For this exercise, return only the lines in the records below from the one holding "Select the 0.64 DSI index box" through the one holding "Click row label 'three' in the output", including both, exactly as they appear and without pictures.
[SOURCE DATA Boundary: Start]
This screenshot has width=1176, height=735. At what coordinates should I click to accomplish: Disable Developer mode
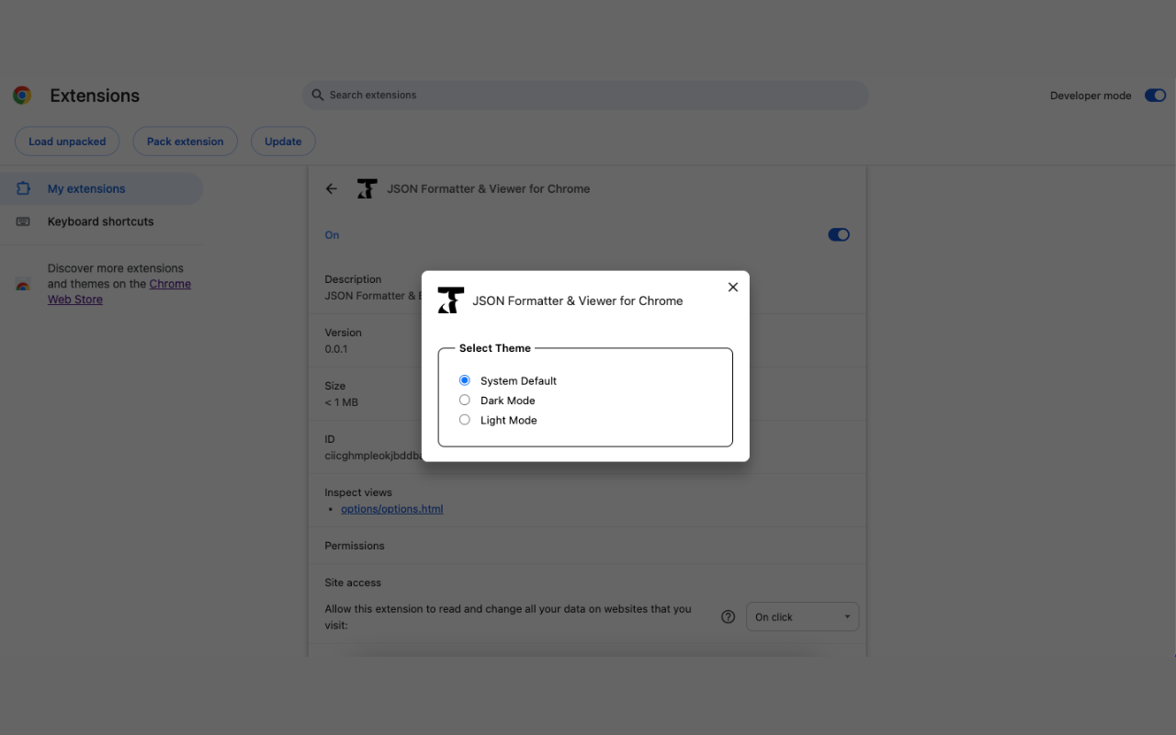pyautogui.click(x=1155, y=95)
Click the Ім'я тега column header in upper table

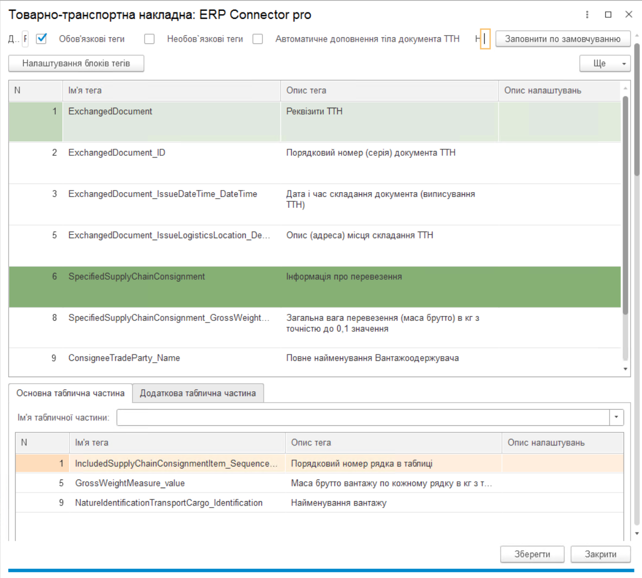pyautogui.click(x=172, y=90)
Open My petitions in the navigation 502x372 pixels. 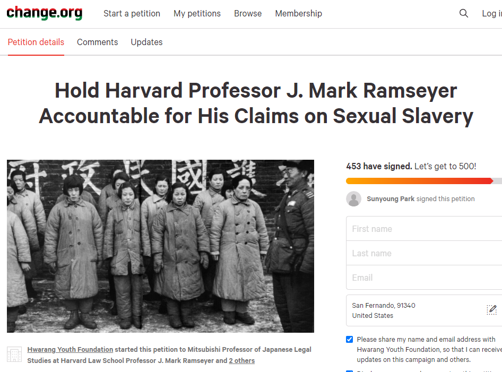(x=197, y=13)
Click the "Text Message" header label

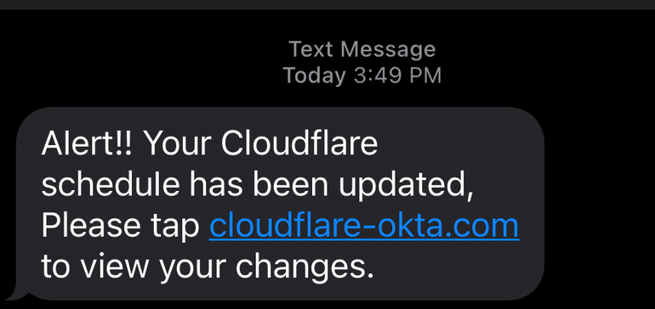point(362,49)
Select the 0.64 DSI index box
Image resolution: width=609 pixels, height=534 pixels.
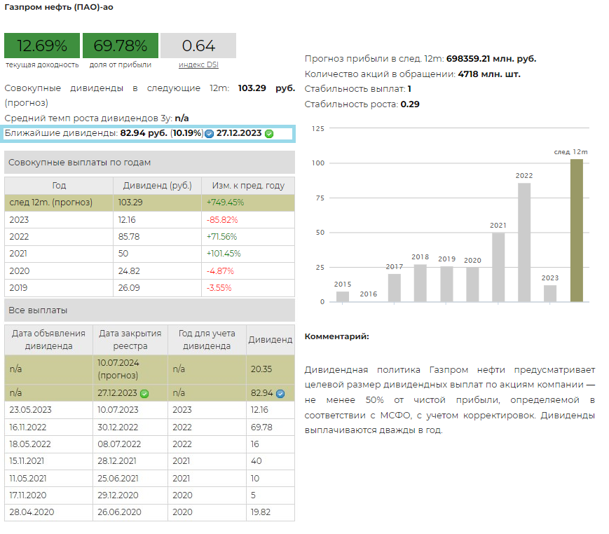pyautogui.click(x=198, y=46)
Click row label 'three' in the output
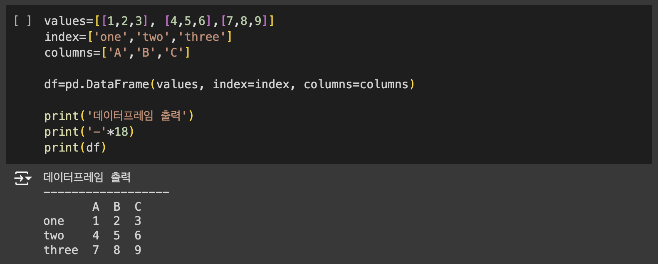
[SOURCE DATA Boundary: End]
[SOURCE DATA Boundary: Start]
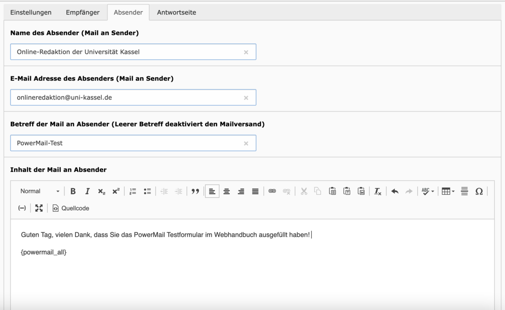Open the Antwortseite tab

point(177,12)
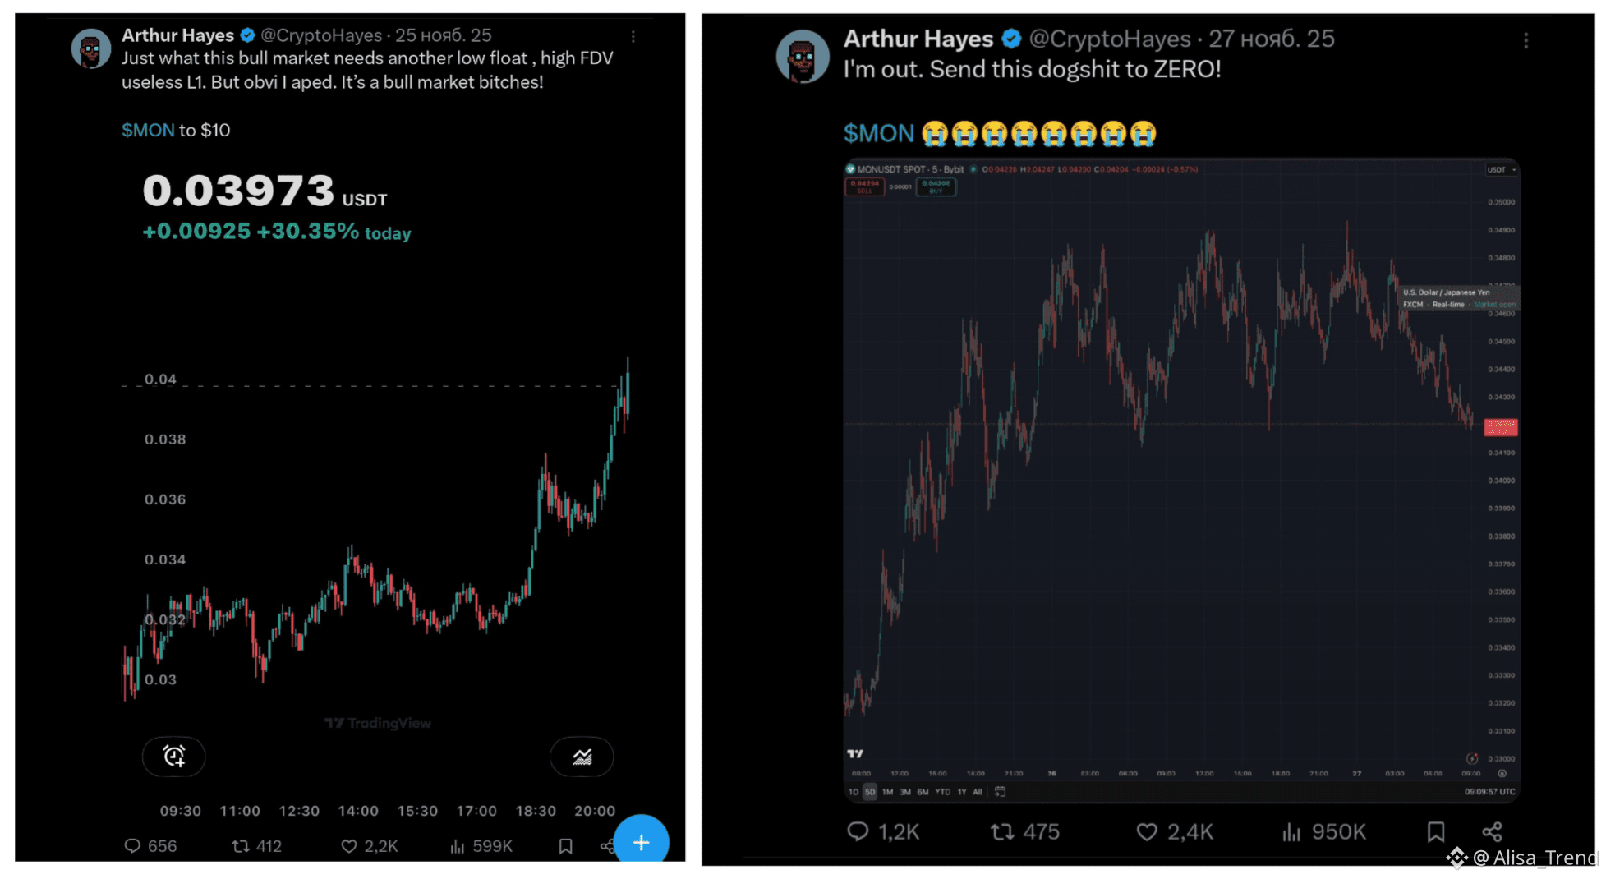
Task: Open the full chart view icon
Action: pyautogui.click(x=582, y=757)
[SOURCE DATA Boundary: End]
▶ _RESPONSE_:
Select the 0.64 DSI index box
Image resolution: width=609 pixels, height=534 pixels.
pyautogui.click(x=198, y=46)
Click row label 'three' in the output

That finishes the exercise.